FIG. 4 is a partial cross-sectional view showing a main part of a motor stator according to a second embodiment of the present invention.

FIG. 5 is a partial cross-sectional view showing a main part of a conventional motor stator.

FIG. 6 is a partial cross-sectional view showing a main part of a motor stator according to a third embodiment of the present invention.

FIG. 7 is a partial cross-sectional view showing a main part of a conventional motor stator.

FIG. 8 is an overall sectional view showing an entire conventional motor stator.

FIG. 9 is an overall cross-sectional view for explaining vibration deformation of a tooth portion in a conventional motor stator.

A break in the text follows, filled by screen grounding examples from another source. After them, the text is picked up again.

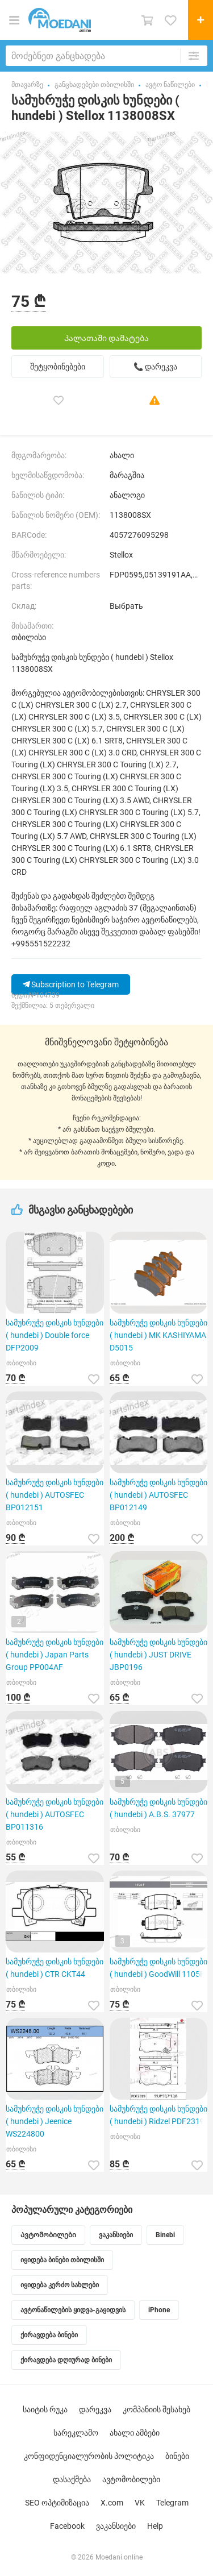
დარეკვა (95, 2409)
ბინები (177, 2456)
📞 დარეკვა (155, 366)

FIG. 10 is a diagram showing a relationship between an electrical angle and a tangential force and a radial force acting on a tooth portion in a conventional motor stator.

[Explanation of symbols]

1 magnet 5 coils 10 rotor 31 outer periphery 32 Teeth 321 root

Claims (7)

[Claims] 1. A plurality of teeth portions are formed so as to radially protrude inward from the outer peripheral portion so as to face a rotor having a plurality of magnets arranged on the outer peripheral portion, and the coils are wound around the teeth. In the motor stator, the tooth portion is formed in a shape such that its natural frequency deviates from the current frequency. 2. The motor stator according to claim 1, wherein a width of a root portion connected to the outer peripheral portion of the tooth portion is larger than a width of at least another portion. 3. The motor stator according to claim 1, wherein the entire width of the tooth portion is set large so as to have sufficient strength. 4. The motor stator according to claim 3, wherein chamfering is performed so that a width of a root side of the teeth portion connected to the outer peripheral portion gradually changes. 5. The motor stator according to claim 3, wherein chamfering is performed so that a width on the tip side connected to the wide tip portion of the tooth portion gradually changes. 6. The natural frequency of any one of claims 1 to 5, wherein the natural frequency of the teeth is at least twice the fundamental frequency of the current flowing through the coil when the motor rotates at the maximum speed. A motor stator characterized in that 7. The motor stator according to claim 3, wherein the tooth portion is formed by being divided for each tooth, and is spliced to form the whole.